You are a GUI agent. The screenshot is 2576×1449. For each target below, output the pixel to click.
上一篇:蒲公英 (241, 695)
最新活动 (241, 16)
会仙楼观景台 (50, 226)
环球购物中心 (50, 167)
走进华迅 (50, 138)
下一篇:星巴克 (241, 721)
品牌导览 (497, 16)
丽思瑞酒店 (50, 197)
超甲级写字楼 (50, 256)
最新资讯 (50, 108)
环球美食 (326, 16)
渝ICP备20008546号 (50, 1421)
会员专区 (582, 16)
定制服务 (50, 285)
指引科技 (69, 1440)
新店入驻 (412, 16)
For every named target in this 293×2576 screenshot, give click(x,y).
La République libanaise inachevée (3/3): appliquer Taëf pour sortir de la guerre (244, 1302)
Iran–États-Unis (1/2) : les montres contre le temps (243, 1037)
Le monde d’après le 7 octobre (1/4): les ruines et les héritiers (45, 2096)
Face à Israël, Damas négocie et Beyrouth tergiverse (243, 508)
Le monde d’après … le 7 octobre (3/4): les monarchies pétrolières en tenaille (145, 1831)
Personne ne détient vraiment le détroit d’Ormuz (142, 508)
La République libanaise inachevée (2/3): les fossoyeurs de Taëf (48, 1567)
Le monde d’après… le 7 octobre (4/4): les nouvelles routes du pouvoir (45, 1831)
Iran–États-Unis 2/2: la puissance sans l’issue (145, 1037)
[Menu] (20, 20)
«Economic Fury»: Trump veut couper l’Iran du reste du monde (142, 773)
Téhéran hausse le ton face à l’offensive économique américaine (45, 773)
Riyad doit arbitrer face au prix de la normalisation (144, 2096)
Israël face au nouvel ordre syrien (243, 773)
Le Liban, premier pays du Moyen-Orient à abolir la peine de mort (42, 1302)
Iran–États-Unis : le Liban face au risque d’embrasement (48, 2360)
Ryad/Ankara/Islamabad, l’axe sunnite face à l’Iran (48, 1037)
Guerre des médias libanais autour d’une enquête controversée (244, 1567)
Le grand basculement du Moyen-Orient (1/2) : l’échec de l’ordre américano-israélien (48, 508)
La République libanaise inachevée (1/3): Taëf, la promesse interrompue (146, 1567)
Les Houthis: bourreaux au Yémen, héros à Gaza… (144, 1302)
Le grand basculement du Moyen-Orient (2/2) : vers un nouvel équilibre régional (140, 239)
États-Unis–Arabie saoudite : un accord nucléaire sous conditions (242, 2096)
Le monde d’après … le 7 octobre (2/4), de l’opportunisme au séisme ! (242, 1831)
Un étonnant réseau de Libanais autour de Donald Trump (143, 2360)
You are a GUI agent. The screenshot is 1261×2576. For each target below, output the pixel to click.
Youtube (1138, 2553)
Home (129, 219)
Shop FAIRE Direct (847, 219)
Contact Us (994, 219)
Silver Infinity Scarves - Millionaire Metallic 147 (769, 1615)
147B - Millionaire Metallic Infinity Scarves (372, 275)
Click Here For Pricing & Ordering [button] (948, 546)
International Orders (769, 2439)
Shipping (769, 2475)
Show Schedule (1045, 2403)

▶ Description of the task
What is needed here is a word-for-word copy of the whole listing.

▶ Completed exercise
You are a GUI agent. The screenshot is 2576×1449. For each target below, output the pixel to click.
上一篇:蒲公英 (241, 695)
最新活动 (241, 16)
会仙楼观景台 (50, 226)
环球购物中心 (50, 167)
走进华迅 (50, 138)
下一篇:星巴克 (241, 721)
品牌导览 (497, 16)
丽思瑞酒店 (50, 197)
超甲级写字楼 (50, 256)
最新资讯 (50, 108)
环球美食 (326, 16)
渝ICP备20008546号 (50, 1421)
会员专区 (582, 16)
定制服务 (50, 285)
指引科技 (69, 1440)
新店入驻 (412, 16)
For every named target in this 293×2576 screenshot, give click(x,y).
La République libanaise inachevée (3/3): appliquer Taëf pour sortir de la guerre (244, 1302)
Iran–États-Unis (1/2) : les montres contre le temps (243, 1037)
Le monde d’après le 7 octobre (1/4): les ruines et les héritiers (45, 2096)
Face à Israël, Damas négocie et Beyrouth tergiverse (243, 508)
Le monde d’après … le 7 octobre (3/4): les monarchies pétrolières en tenaille (145, 1831)
Personne ne détient vraiment le détroit d’Ormuz (142, 508)
La République libanaise inachevée (2/3): les fossoyeurs de Taëf (48, 1567)
Le monde d’après… le 7 octobre (4/4): les nouvelles routes du pouvoir (45, 1831)
Iran–États-Unis 2/2: la puissance sans l’issue (145, 1037)
[Menu] (20, 20)
«Economic Fury»: Trump veut couper l’Iran du reste du monde (142, 773)
Téhéran hausse le ton face à l’offensive économique américaine (45, 773)
Riyad doit arbitrer face au prix de la normalisation (144, 2096)
Israël face au nouvel ordre syrien (243, 773)
Le Liban, premier pays du Moyen-Orient à abolir la peine de mort (42, 1302)
Iran–États-Unis : le Liban face au risque d’embrasement (48, 2360)
Ryad/Ankara/Islamabad, l’axe sunnite face à l’Iran (48, 1037)
Guerre des médias libanais autour d’une enquête controversée (244, 1567)
Le grand basculement du Moyen-Orient (1/2) : l’échec de l’ordre américano-israélien (48, 508)
La République libanaise inachevée (1/3): Taëf, la promesse interrompue (146, 1567)
Les Houthis: bourreaux au Yémen, héros à Gaza… (144, 1302)
Le grand basculement du Moyen-Orient (2/2) : vers un nouvel équilibre régional (140, 239)
États-Unis–Arabie saoudite : un accord nucléaire sous conditions (242, 2096)
Le monde d’après … le 7 octobre (2/4), de l’opportunisme au séisme ! (242, 1831)
Un étonnant réseau de Libanais autour de Donald Trump (143, 2360)
You are a GUI agent. The screenshot is 1261×2576. For each target below, output the pixel to click.
Youtube (1138, 2553)
Home (129, 219)
Shop FAIRE Direct (847, 219)
Contact Us (994, 219)
Silver Infinity Scarves - Millionaire Metallic 147 (769, 1615)
147B - Millionaire Metallic Infinity Scarves (372, 275)
Click Here For Pricing & Ordering [button] (948, 546)
International Orders (769, 2439)
Shipping (769, 2475)
Show Schedule (1045, 2403)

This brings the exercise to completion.